Ах, как хочется снега – небесного белого семени,
Что течет, прикасаясь едва, по рукам, по лицу,
Ах, шестерка-трамвай, как во сне, добежали и сели мы —
Ты на снег в волосах не смотри, не вези нас к кольцу.
Вот метель задышала, мехи развернула тальянкою,
Спотыкаясь, хмелея и перебирая басы.
Я вернулась домой, и под дверь незажившею ранкою
Пробивается свет, и не надо смотреть на часы,
Потому что я дома. Напишет метель Anno Domini
На стене в переулке Татарском, и в мягкую сеть
Остановку запутает, дверь Гастронома. Ничто меня
Не заставит отсюда убраться – ну, разве что смерть.

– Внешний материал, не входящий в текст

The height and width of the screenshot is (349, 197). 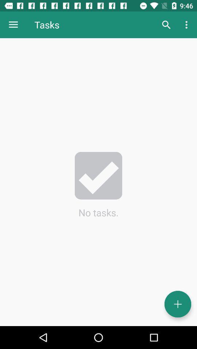 What do you see at coordinates (166, 25) in the screenshot?
I see `the icon to the right of tasks item` at bounding box center [166, 25].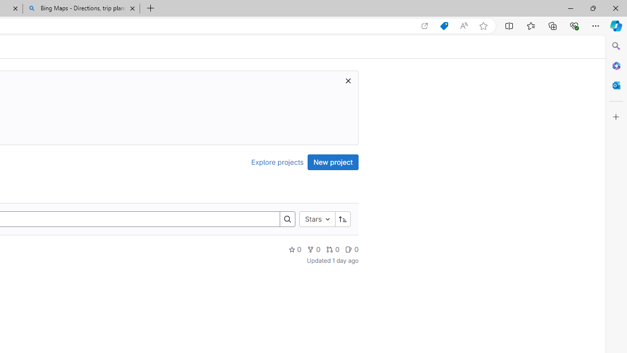 This screenshot has height=353, width=627. What do you see at coordinates (276, 161) in the screenshot?
I see `'Explore projects'` at bounding box center [276, 161].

Потому что меня обнимают живые и мертвые,
Среди хлопьев слетаясь на зыбкое пламя слезы.
Узнавая по запаху, в ноги мне тычутся мордами
И углы, и ступени, и тумбы – как старые псы.
Фонари созревают в снегу, будто яблоки белые.
Посидим-посидим, черный хлеб посолим-посолим,
И не спрашивай, где я ходила, и что я наделала:
Где бы я ни была – позабуду ль Иерусалим!
Ты несешь мне любовь, словно пайку в блокаду – украдкою,
Как махоркой обсыпанный сахар – растает к утру,
Только сладость останется. Кожа моя Петроградская,
Сторона невозможная, снежная. Здесь и умру.